# [YOUR GOAL]
Begin the copy at the line that contains "You are a computer-use agent. The image size is (1044, 804).", end it at the last line of the entries below, keep every word exact, and include no pictures.
────────────────
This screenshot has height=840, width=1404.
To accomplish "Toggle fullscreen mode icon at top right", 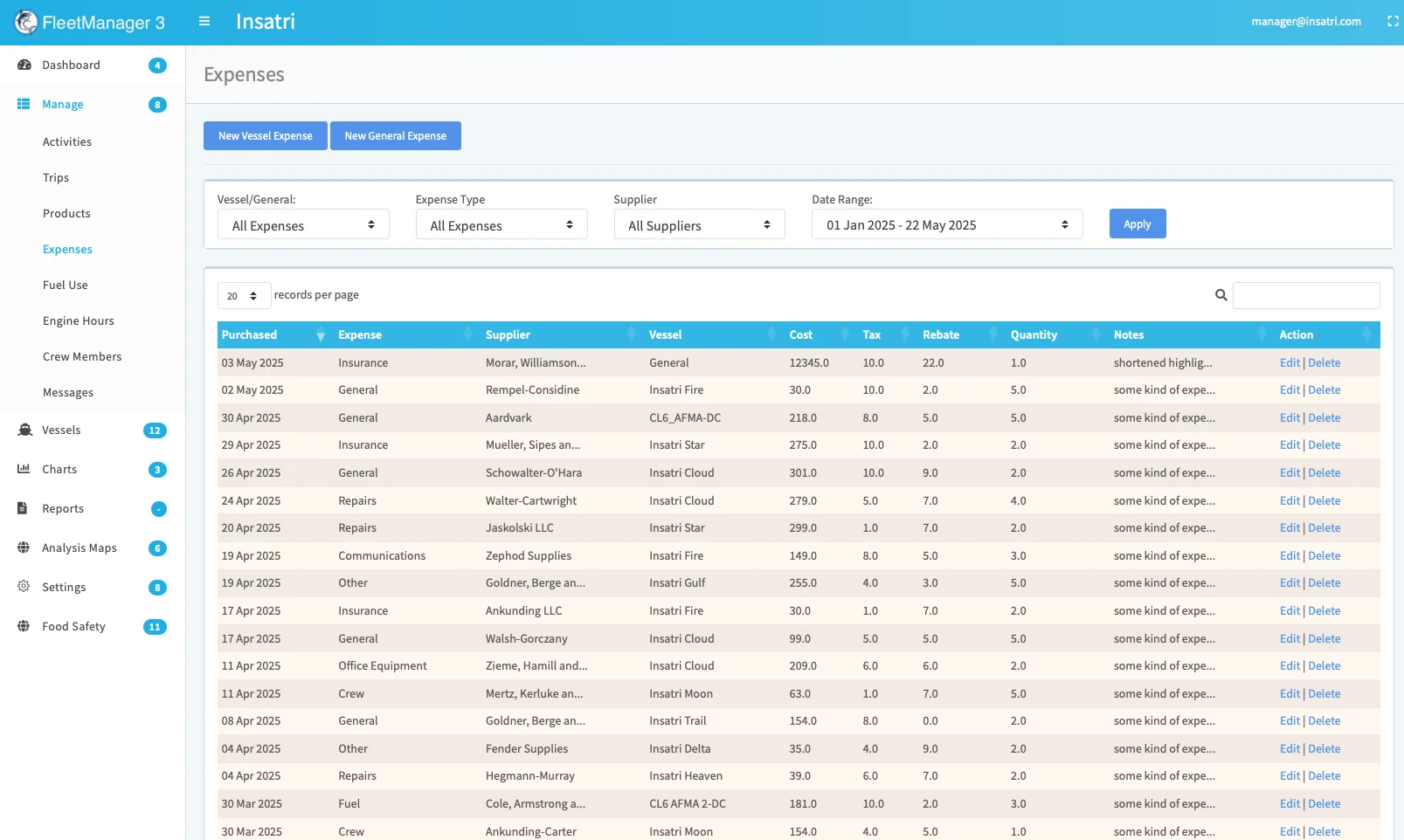I will [1393, 22].
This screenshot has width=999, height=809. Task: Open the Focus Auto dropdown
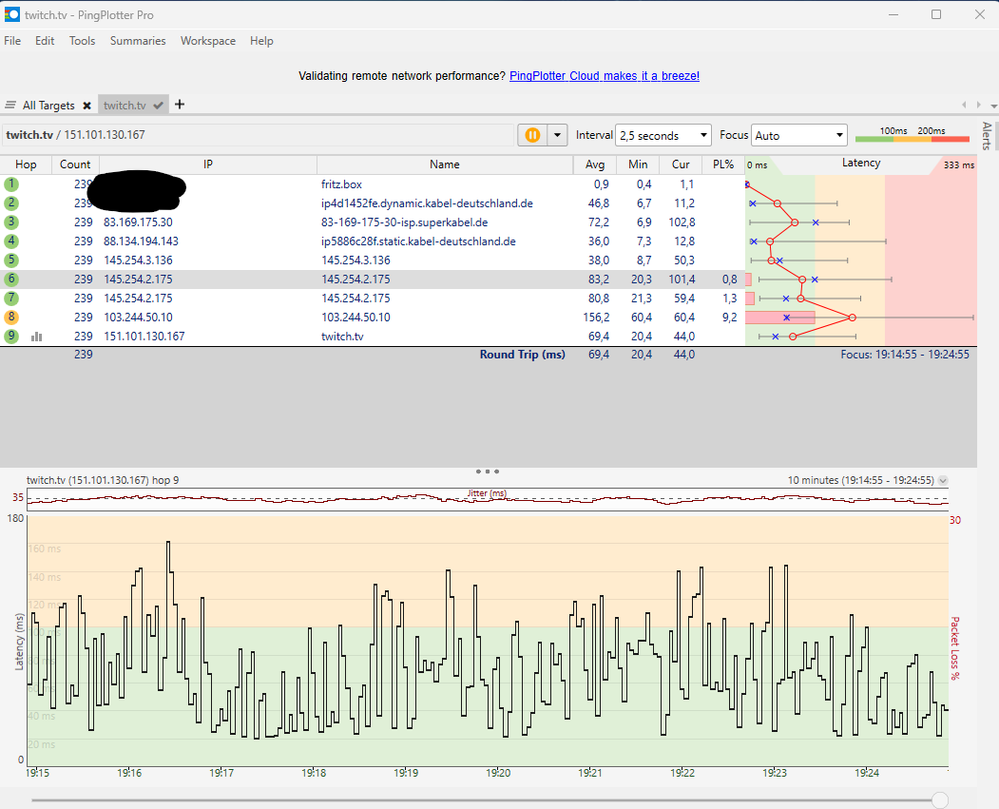pos(799,136)
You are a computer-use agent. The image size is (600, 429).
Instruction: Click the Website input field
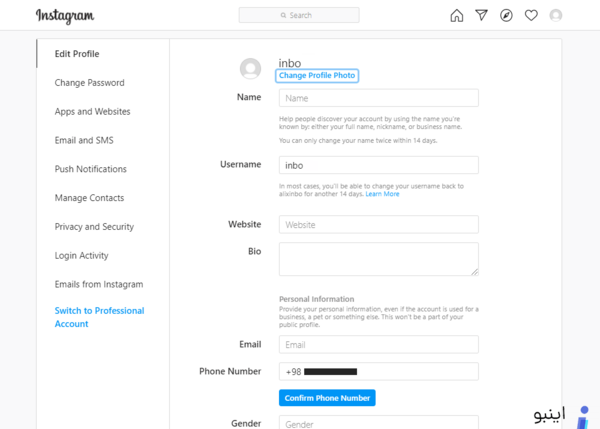pos(378,225)
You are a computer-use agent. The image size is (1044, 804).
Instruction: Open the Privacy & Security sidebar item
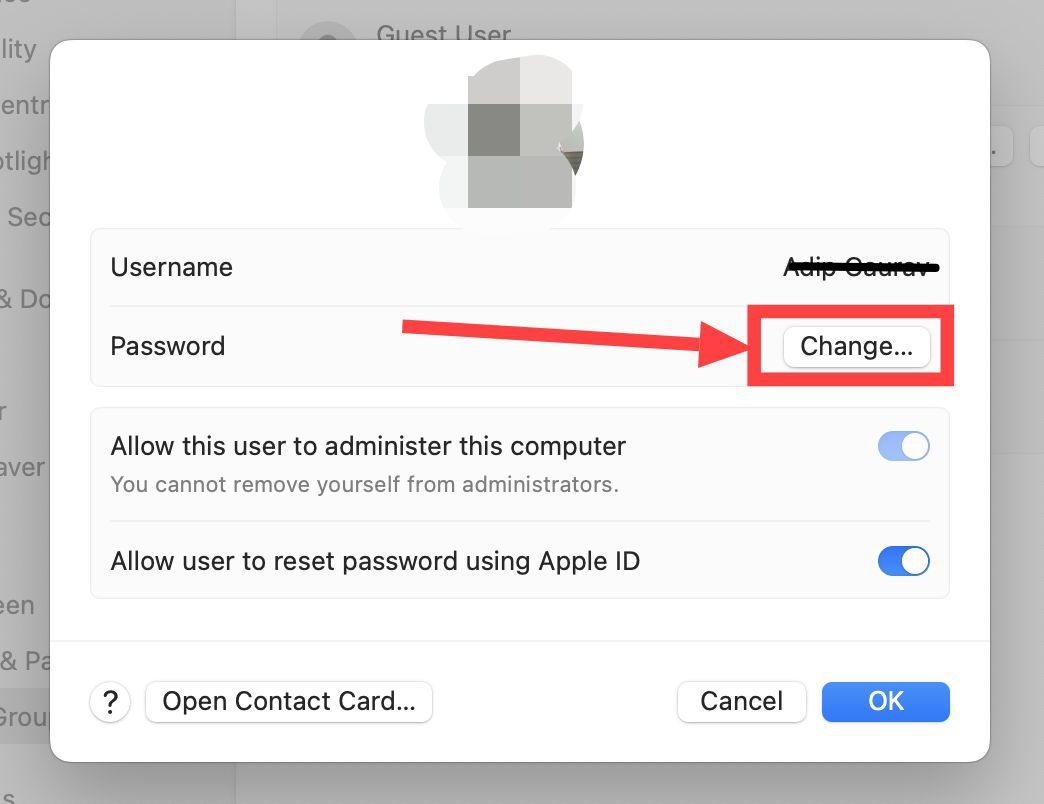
────────────────
# [SOLUTION BELOW]
You are a computer-use agent. The image size is (1044, 804).
Instruction: Open the Privacy & Security sidebar item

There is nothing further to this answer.